Unfortunately for Tate and Bowling Green, that hasn’t often been the case.
Tate, a 6-foot-2, 187-pound forward, came to Bowling Green for the 2012-13 season fresh off attending
Washington Capitals prospect camp with high expectations. He has produced when in the lineup, but having
missed 28 games combined his first two years, he hasn’t had much of an opportunity to develop any sort
The same has rung true this year. Tate has played in only four of Bowling Green’s 12 games. However, in
those four games he has three goals.
Having admittedly rushed Tate back from injury earlier this year, head coach Chris Bergeron and staff
kept him on the shelf until they were certain he was 100 percent. Tate returned to the lineup last
weekend against Ohio State and showed that was the case.
“You can see the impact he has on our team on the score sheet,” Bergeron said. “He’s just a presence
within our team. He’s a very vocal guy, he plays with a bunch of emotion and passion and I think that’s
contagious at times. I thought he helped us all weekend.”
Last weekend, Bergeron threw a small wrinkle in how he deploys Tate. Usually a winger, Tate skated at
center last weekend.
Bergeron said that wasn’t necessarily planned going into the weekend, but it worked out.
“We’re kind of looking for guys that can play center for us, and he seemed to really like that so we’re
kind of going to stick with it for now,” Bergeron said. “He’s a guy who asks a bunch of questions and
wants to know. A big part of playing center is faceoffs, and he’s always been comfortable doing that.
Another big part is playing down low in our own zone and he’s fine doing that. He competes hard and
knows what’s going on.”
DEFENSE: Following a quick start to the season, point production for Bowling
Green defensemen had dried up in recent weeks.
The Falcons put an end to that trend this weekend, with Sean Walker and Mike Sullivan picking up their
first goals of the season. Sullivan and Dajon Mingo each had an assist against Ohio State last weekend.
The recent lack of production from the blue line hasn’t been for a lack of talent, but because the
Falcons are still learning how to properly utilize that talent.
This year, the Falcons have a group of defensemen who are comfortable joining the rush on a breakout, as
opposed to in past years where they would make outlet passes and hang back. That has led to an
adjustment period for the forwards.
“We have a group of forwards who aren’t used to having defensemen involved in the rush,” Bergeron said.
“We’ve got a bunch of defensemen involved in the rush who aren’t getting utilized because in years past
we haven’t had that. I think our team is just evolving that way.”
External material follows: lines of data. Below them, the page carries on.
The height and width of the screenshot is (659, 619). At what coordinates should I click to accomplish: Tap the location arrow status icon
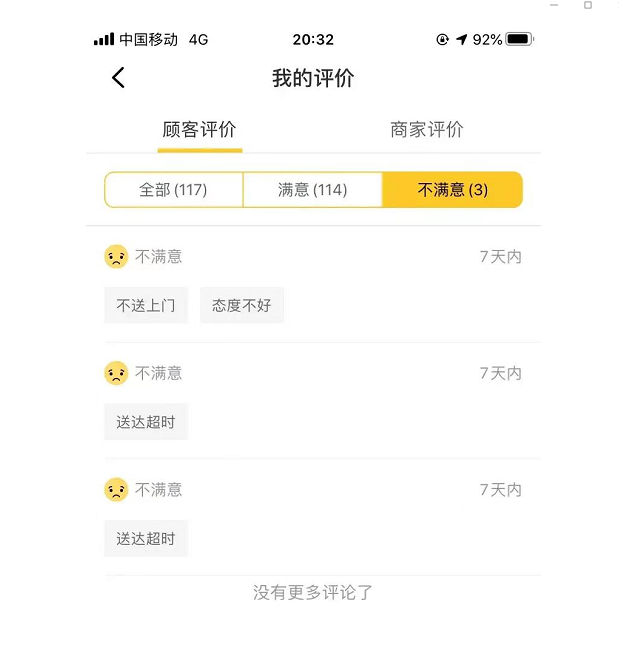point(461,39)
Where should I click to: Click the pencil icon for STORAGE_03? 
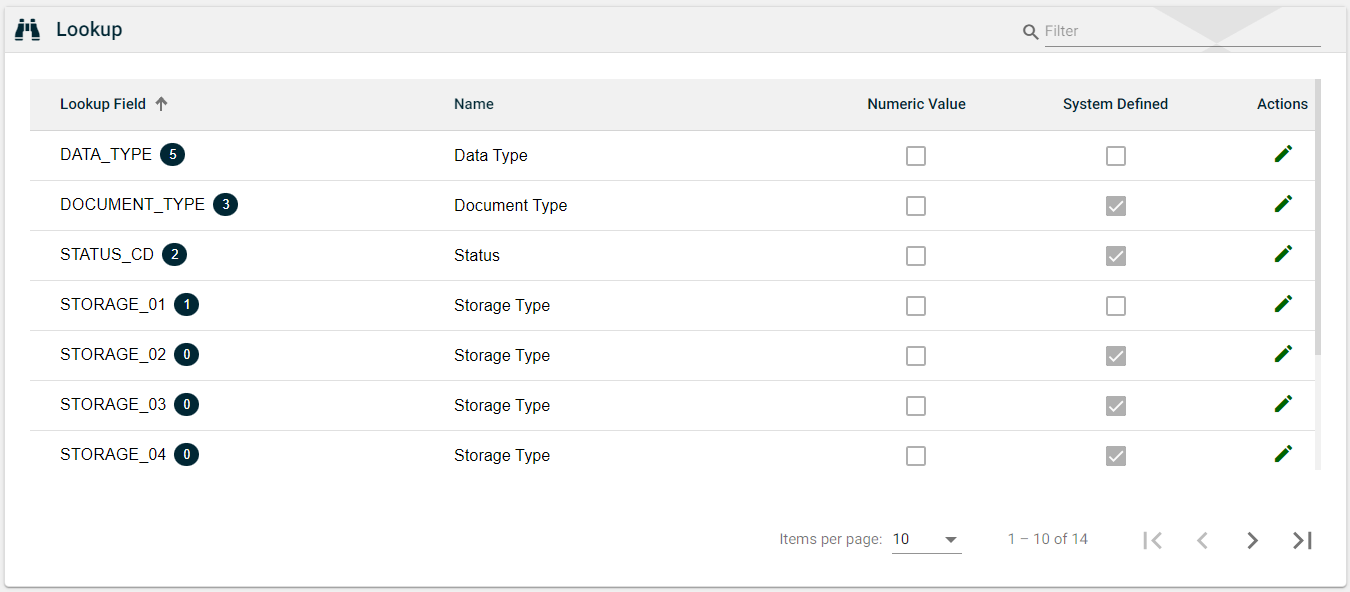(1283, 404)
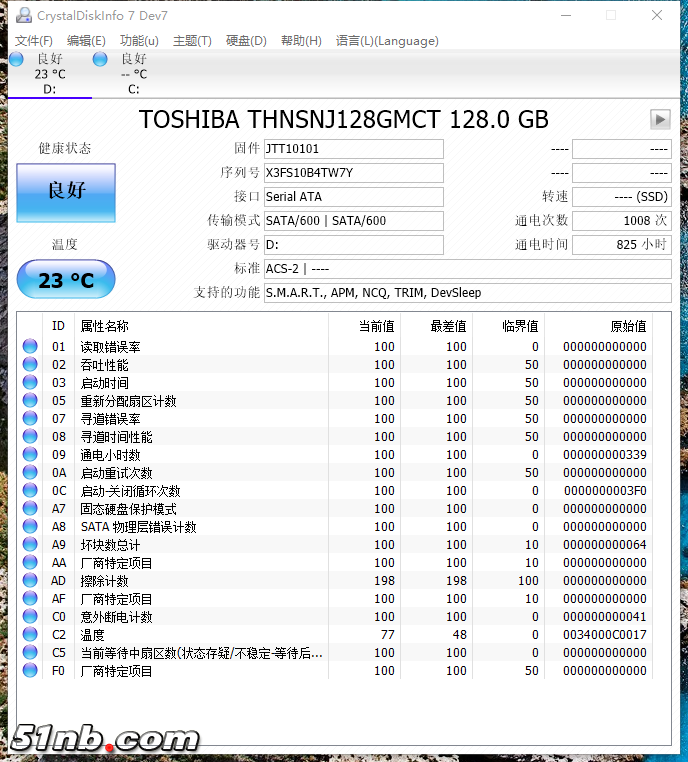The width and height of the screenshot is (688, 762).
Task: Click status orb for attribute 09 通电小时数
Action: coord(30,455)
ASU: This week, Arizona State University announced intentions to move its
club hockey team up to the Division I level, with hopes of joining a conference by the 2017-18 season.
The Sun Devils were the club hockey national champions last year.
Arizona State’s plan is to play a hybrid club/Division I schedule next season, and compete in Division I
as an independent in 2016-17. Both the WCHA and NCHC have expressed interest in added the Sun Devils to
their respective stable of teams.
The move could inevitably kick-start the next round of college hockey realignment, as other Pac-12
schools have reportedly discussed adding varsity hockey programs.
“I think it poses challenges no matter what league they’re in, but I think it’s a good think when you’re
adding teams,” Bergeron said. “That’s adding opportunities for plays and coaches.”